Written by: Keith Tully
Published: 7th January 2020
As many as 10 estate agents per week entered insolvency last year as operators in the sector struggled to maintain their cashflows and cover their costs.
The relevant figures are based on analysis of official data by the property management firm Apropos by DJ Alexander, which has raised concerns about the prospects for traditional high street estate agent businesses.
The company’s managing director David Alexander has said that the decline of high street activity more generally in towns and cities across the UK is having an impact on estate agents and hindering their ability to attract new customers.
“The problems faced by the high street are impacting on all businesses regardless of sector,” he said.
Recent years have seen high street retailers throughout the country seeing their profit margins squeezed and their costs rising, with the net result being that more and more of these businesses are becoming insolvent.
Estate agents are also finding themselves needing to adjust to a world in which so much more of their interactions with customers and potential customers happen online rather than in person.
Mr Alexander from Apropos by DJ Alexander has said that for contemporary estate agents the challenge is to “remain relevant in a market that is shifting relentlessly online”.
Figures produced towards the end of 2019 suggest that, if trends for the first nine months continued, there would be close to 500 estate agents entered into insolvency in England, Wales and Scotland over the course of the full year.

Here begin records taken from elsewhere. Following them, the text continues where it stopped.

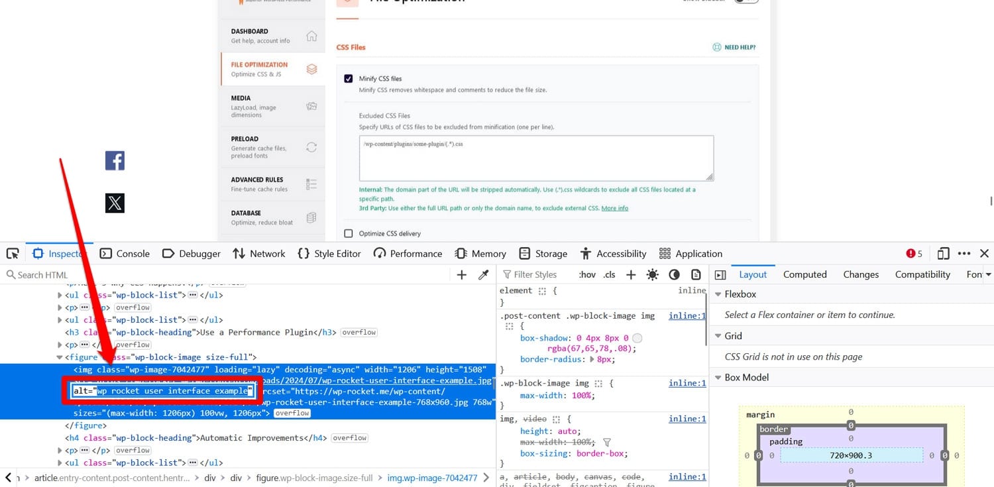Screen dimensions: 994x487
Task: Open the More info link about excluded CSS
Action: pos(614,207)
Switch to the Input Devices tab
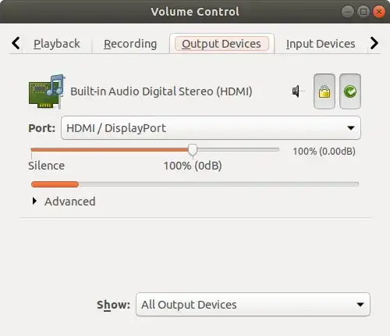 tap(321, 44)
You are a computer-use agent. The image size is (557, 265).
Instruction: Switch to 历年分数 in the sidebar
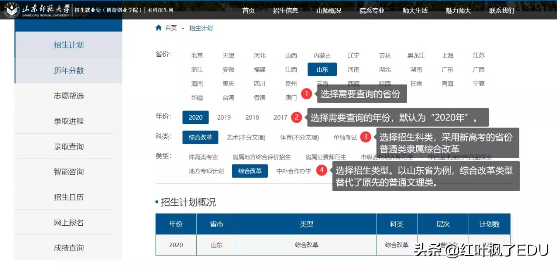click(x=68, y=70)
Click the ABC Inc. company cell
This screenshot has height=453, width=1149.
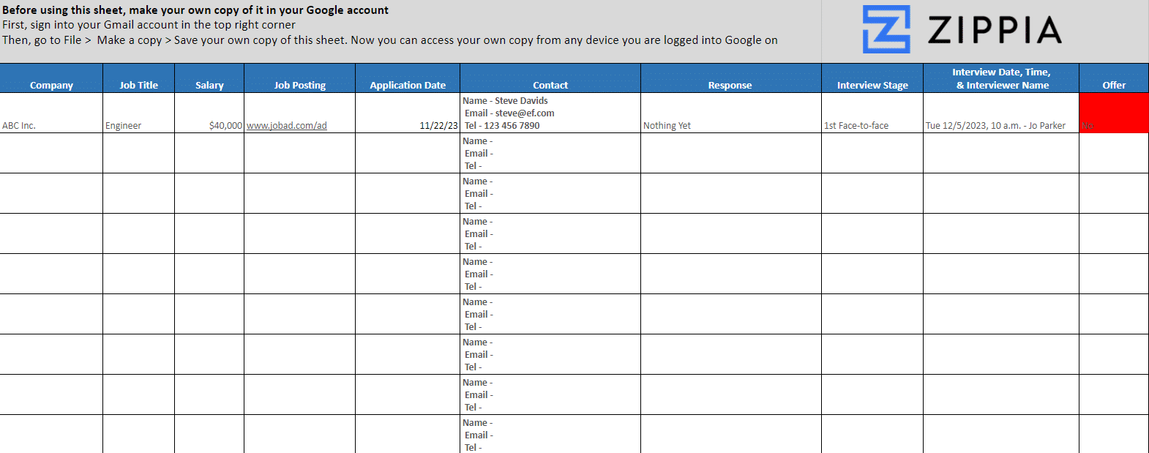(51, 113)
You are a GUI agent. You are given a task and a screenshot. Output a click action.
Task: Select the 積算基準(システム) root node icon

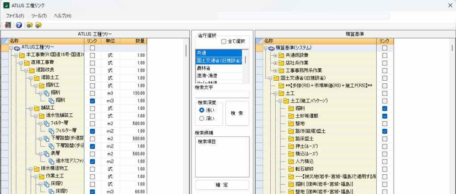coord(272,48)
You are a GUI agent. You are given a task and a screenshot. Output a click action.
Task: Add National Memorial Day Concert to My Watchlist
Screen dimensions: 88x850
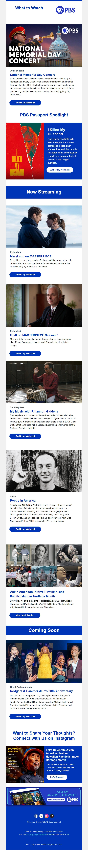pyautogui.click(x=25, y=103)
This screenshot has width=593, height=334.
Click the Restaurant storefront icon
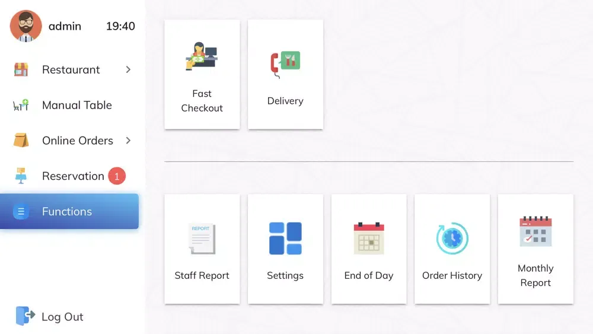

For England and Wales, the numbers for the first nine months of last year represent the highest insolvency rates seen in the estate agency sector since 2014.
Long leases, high rents and declines in footfall are all cited as being key reasons why so many estate agents are finding themselves unable to stay afloat in the current climate.
Changes in attitudes are also believed to be playing a part in contributing to declines in estate agent revenues.
“Customers under 40 run their lives through their phones, tablets and computers,” Mr Alexander says. “This group would never consider going into an estate agents’ office for information and they are the future, so the market must shift to cater for this group.”